Une seule écoute de la douce instru de « For Coloured Boys » et des paroles qui l’accompagnent suffit pour comprendre que Kota The Friend, natif de Brooklyn de 26 ans, ne fait pas de la musique pour rien. Ses mots pourraient vite passer pour la lecture d’un livre de développement personnel s’ils n’étaient pas si emprunts de poésie, de simplicité et d’honnêteté. Il y glisse des conseils pragmatiques – pour les « garçons de couleurs », donc – comme « met de l’argent de côté quand tu es payé » et des considérations plus abstraites et profondes comme « le sens de notre existence n’est pas physique » ou « accepte l’humiliation, elle rend humble ». On en ressort plus « woke », et à en croire certains commentaires Youtube, beaucoup en sont ressortis moins seuls. Le titre est extrait de son premier album, FOTO, sorti en mai dernier.

Wit. – Mama Mia feat. Laylow

En janvier dernier, Wit., rappeur originaire de Montpellier, sortait son cinquième projet, NEO. Indiscutablement le plus abouti. En dix titres, il déroulait son flow cristallin (cf. le superbe « CMT ») sur des instrus futuristes, et s’autorisait quelques subtils et irrésistibles bangers « Sèche tes larmes », « Inception » ou « Mama Mia », en featuring avec son ami Laylow qui partage le même label (la même famille), Digitalmundo.

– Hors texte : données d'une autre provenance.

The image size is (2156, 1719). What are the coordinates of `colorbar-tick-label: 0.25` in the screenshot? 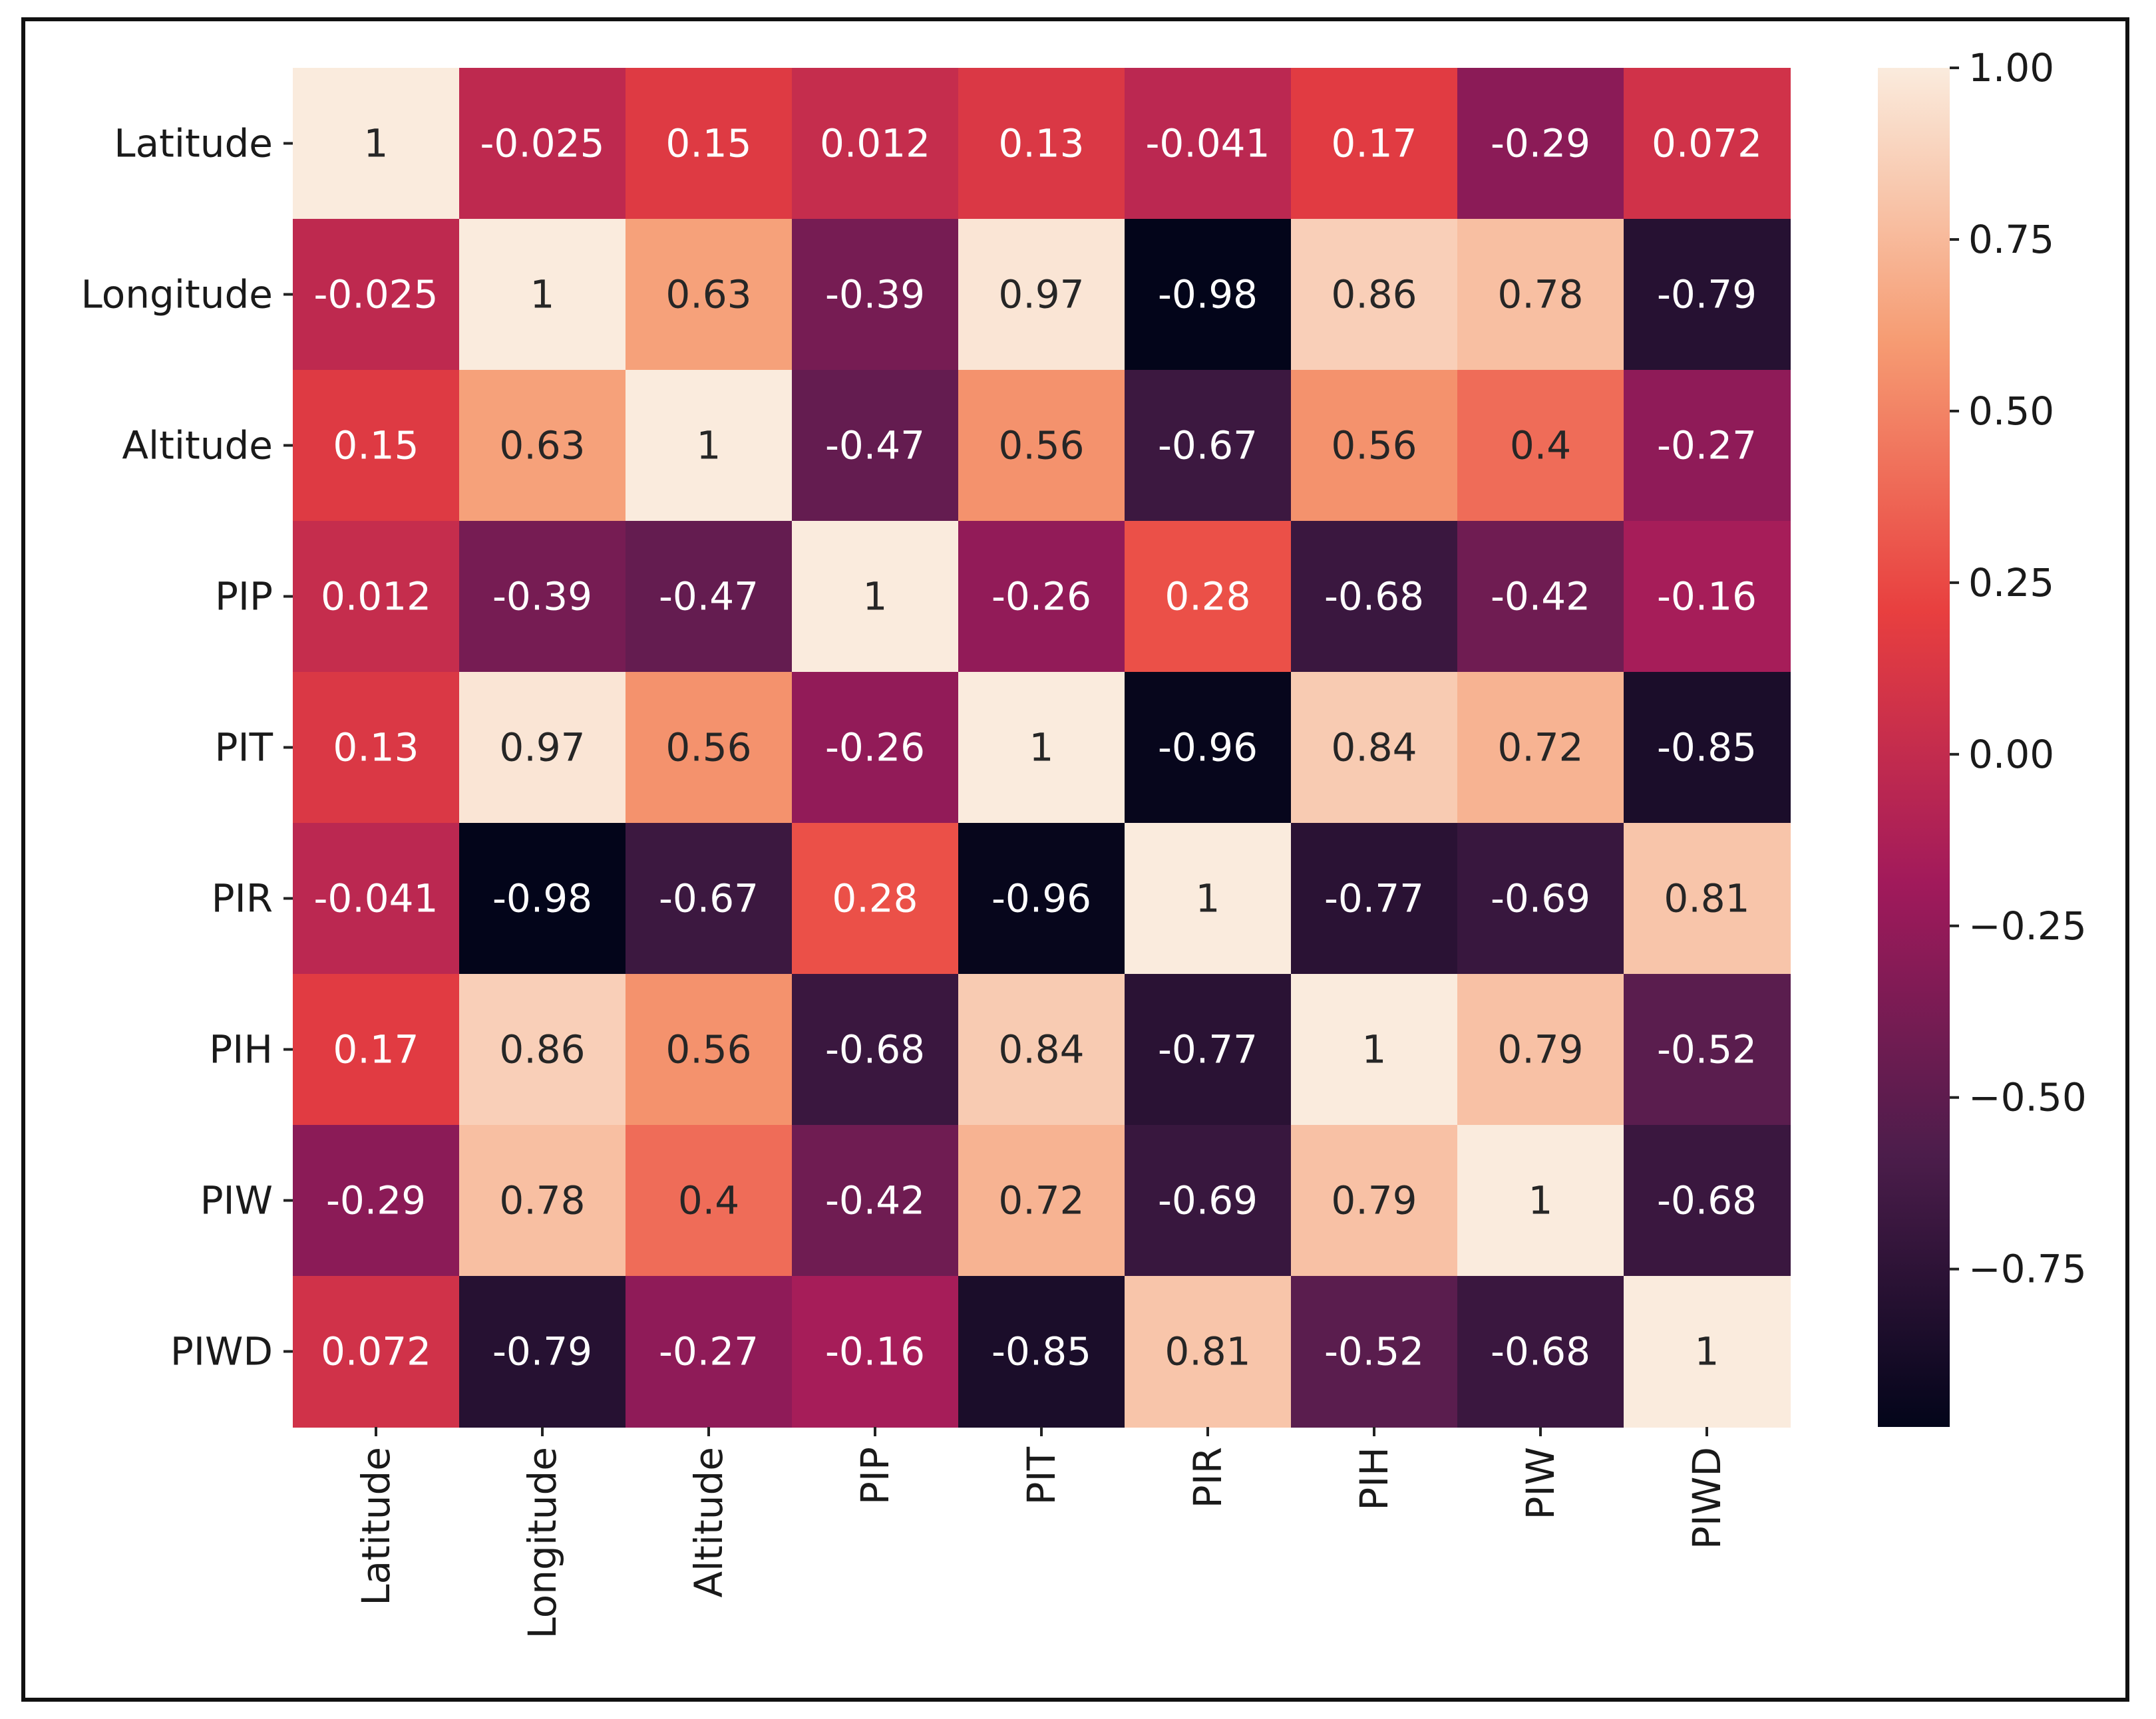 It's located at (2011, 583).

Ce dernier son vient de trouver une seconde vie avec un clip au niveau visuel de ce que nous propose habituellement le collectif TBMA : léché, inventif, fou. Les deux larrons y flinguent à tout va des mafieux dans une arrière salle de poker enfumée, avant de s’envoler dans une caisse volante qui rappelle les meilleures scènes du Cinquième Élément. Personne ne fait ça comme eux.

JORJE18 - RDV PARKING

Son blaze ressemble à un pseudonyme Caramail et ses titres à des SMS saisis en T9. Dans sa dernière compilation, le bordelais JORJE18 entend prendre congé de la Terre mais il lui reste une dernière chose à faire : livrer ses mémoires de jeunesse (sur K7 et Youtube). Dans le clip de son titre « RDV Parking ? », JORJE18 nous offre à voir des bribes de souvenirs par dizaines, immortalisées à la DV et rassemblées dans une vidéo montée comme un Zap de Spion. La musique ? Un tunnel d’autoroute espagnole séquencé par les néons qui l’éclairent et une basse qui s’y étend de tout son long, d’un bout à l’autre de la percée. Suivez la lumière.

Octavian – Feel It feat. Theophilius London

Ce mois-ci, entre les retours très attendus de Stormzy (deux très bons titres), de Skepta (un très bon album) et la nouvelle « mixtape » d’Octavian (qui sonne comme un album, disons-le), le rap made in Britain nous a gâtés. Après son précédent projet, SPACEMAN (2018), déjà très convaincant, hybride et hautement addictif, le rappeur (franco-britannique, rappelons-le pour être chauvins) vient confirmer son statut d’incontournable. Inventif, addictif, musicalement très varié, Endorphins tient bien son nom, et nous mène de la trap à la balade, du gangsta rap à la douceur avec une facilité déconcertante. On a jeté notre dévolu sur « Feel It », bonbon qui invite le roi incontesté des mid-2010’s, j’ai nommé Theophilius London.

BENGALÁ - BAILE FUNKY TRAPPY

Il y a quelques mois, on vous parlait de Bengala à l’occasion de la sortie d’un titre du duo Pira Pora, formation à laquelle la chanteuse prêtait sa (belle) voix. Le 31 mai dernier, c’est toute seule qu’elle sortait l’EP High Class World, 5 titres entrelaçant percussions, synthétiseurs, basses lourdes, cordes et voix - tour à tour puissantes et douces. En anglais, français ou portugais, loin des cases dans lesquelles la musique s’enferme parfois, elle continuait de défendre une « musique métissée » affranchie des genres et des conventions. Voici donc « Bailefunky Trappy », qui est, on vous le promet la seule entorse spatio temporelle à notre playlist (oui, le titre a été publié en mai mais franchement, on ne pouvait pas passer à côté).